Where the string "Second" appears in a line of the data, show that line.

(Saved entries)
>>>>>

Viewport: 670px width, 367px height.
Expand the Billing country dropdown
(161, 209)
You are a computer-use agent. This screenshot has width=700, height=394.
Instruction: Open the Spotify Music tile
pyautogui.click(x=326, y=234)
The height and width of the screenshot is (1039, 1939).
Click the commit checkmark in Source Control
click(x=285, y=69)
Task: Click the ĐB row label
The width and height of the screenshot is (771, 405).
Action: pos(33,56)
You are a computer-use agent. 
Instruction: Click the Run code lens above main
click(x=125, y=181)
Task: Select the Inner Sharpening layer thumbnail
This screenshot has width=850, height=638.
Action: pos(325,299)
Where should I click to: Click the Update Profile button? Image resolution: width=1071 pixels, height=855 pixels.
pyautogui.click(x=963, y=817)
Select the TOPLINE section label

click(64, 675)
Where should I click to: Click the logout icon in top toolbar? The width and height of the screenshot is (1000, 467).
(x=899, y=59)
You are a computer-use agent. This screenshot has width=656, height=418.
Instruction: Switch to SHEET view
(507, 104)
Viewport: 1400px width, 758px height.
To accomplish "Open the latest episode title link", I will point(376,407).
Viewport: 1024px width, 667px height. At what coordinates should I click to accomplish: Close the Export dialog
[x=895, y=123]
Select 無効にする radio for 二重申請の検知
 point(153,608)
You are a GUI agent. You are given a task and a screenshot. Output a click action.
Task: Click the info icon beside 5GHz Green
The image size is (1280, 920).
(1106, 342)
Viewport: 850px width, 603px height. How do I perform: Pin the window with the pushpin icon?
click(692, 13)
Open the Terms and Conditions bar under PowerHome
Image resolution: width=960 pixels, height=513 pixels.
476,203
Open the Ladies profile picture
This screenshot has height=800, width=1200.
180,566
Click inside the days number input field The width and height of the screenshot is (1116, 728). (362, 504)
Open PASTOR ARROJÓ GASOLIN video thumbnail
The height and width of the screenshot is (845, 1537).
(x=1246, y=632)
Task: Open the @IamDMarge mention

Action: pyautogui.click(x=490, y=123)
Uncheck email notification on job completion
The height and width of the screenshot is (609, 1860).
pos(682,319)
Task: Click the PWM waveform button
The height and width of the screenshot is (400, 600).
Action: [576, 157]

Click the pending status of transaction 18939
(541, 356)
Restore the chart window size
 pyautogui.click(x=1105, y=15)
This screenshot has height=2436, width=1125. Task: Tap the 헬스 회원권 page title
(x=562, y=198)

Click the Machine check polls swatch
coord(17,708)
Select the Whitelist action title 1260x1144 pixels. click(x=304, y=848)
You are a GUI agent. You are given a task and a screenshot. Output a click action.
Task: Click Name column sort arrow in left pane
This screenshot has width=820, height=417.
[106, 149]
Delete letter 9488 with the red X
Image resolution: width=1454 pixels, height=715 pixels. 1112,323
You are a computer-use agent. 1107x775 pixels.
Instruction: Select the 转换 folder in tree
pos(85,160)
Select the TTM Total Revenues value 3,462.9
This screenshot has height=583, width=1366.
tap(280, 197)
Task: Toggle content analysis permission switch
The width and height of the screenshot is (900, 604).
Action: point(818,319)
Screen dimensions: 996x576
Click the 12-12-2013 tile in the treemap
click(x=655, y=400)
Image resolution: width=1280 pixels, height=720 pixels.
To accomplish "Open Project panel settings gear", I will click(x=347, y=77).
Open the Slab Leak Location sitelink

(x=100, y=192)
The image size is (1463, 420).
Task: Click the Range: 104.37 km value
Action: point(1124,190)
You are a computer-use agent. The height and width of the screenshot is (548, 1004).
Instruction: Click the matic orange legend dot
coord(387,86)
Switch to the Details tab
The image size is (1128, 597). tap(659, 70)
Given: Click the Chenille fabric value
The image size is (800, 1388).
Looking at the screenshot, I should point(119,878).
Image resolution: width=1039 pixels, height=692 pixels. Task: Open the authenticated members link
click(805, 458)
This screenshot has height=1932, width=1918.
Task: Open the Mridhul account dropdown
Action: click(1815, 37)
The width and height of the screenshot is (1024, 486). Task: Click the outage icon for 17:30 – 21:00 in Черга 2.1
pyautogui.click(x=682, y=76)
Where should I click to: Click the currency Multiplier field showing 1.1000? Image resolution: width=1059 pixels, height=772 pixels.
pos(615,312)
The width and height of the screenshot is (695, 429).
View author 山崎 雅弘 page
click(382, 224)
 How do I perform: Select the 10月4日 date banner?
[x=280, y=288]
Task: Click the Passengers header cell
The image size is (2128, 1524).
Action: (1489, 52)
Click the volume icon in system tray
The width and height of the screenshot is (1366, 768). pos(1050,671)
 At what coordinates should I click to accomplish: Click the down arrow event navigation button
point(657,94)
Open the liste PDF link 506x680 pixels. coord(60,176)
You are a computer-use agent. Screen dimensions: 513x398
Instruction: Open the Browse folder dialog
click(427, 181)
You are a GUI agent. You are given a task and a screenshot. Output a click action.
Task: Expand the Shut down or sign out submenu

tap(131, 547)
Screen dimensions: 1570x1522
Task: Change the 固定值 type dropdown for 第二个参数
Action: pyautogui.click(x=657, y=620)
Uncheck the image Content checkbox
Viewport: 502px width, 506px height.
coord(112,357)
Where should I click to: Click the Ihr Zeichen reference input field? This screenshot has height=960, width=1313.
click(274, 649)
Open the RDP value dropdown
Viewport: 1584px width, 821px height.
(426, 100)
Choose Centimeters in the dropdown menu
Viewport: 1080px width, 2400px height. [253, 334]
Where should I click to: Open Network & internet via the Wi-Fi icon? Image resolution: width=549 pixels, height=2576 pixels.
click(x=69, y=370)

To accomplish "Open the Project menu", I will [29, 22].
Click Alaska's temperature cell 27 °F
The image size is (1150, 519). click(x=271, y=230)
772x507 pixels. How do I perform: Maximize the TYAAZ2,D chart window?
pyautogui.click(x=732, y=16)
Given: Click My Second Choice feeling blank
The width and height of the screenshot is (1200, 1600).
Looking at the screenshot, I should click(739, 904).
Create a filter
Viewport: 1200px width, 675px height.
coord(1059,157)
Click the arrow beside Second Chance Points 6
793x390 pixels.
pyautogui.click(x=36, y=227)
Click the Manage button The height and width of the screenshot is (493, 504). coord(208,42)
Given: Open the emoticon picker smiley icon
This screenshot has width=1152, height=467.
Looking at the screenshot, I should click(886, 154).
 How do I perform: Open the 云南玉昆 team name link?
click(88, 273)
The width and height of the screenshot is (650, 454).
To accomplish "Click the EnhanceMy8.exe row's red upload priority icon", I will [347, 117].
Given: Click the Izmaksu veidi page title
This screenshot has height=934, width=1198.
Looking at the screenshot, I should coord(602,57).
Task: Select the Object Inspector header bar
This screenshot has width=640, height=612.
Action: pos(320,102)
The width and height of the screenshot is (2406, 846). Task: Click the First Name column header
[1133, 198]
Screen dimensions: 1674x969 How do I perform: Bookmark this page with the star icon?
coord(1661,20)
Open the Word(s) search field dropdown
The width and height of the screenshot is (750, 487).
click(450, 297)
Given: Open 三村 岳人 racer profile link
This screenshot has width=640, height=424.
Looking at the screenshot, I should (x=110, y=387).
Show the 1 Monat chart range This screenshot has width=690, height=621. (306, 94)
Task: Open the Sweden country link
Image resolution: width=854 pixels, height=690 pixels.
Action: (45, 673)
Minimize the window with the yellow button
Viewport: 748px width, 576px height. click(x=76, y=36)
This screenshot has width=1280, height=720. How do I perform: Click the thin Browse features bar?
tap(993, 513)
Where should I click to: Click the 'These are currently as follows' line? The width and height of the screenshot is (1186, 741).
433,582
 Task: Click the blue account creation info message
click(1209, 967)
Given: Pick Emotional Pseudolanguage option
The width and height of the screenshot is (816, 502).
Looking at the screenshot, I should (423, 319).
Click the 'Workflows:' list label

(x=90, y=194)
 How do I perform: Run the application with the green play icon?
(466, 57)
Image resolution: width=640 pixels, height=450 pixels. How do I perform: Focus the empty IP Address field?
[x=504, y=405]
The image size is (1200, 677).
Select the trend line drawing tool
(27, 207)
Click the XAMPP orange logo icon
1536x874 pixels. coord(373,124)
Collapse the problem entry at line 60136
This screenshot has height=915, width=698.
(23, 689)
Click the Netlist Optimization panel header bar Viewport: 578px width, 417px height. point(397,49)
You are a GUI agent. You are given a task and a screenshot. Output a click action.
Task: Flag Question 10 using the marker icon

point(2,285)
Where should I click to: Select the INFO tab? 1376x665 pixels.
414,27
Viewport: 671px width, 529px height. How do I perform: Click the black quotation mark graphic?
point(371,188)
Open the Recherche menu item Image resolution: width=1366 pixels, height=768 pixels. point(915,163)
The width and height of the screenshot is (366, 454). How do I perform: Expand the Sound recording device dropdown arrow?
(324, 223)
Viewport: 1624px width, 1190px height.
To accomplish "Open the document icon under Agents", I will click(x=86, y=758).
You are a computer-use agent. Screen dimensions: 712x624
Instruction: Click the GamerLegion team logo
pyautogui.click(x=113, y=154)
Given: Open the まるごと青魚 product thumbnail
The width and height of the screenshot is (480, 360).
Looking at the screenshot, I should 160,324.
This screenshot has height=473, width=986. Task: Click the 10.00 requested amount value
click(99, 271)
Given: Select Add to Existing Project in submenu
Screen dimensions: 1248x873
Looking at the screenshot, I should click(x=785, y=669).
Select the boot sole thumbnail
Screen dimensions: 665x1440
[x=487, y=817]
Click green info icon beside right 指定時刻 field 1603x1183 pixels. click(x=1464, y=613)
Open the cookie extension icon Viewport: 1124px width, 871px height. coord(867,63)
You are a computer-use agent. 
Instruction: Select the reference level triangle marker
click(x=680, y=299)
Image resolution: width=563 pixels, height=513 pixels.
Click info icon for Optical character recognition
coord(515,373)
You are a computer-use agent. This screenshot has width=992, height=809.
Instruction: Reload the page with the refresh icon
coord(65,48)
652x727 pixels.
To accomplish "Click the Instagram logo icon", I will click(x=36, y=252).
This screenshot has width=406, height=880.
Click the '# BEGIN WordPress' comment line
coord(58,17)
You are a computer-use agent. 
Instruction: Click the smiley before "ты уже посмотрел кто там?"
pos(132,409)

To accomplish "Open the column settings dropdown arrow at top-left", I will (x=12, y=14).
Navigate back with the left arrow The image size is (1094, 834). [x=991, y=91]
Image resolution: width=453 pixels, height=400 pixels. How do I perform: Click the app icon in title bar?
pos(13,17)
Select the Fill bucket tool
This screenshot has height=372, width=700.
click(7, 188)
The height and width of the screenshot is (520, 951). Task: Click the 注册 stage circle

<<<<<

*Exercise answer*.
Given: Click My Second Choice feeling blank
Click the arrow beside Second Chance Points 6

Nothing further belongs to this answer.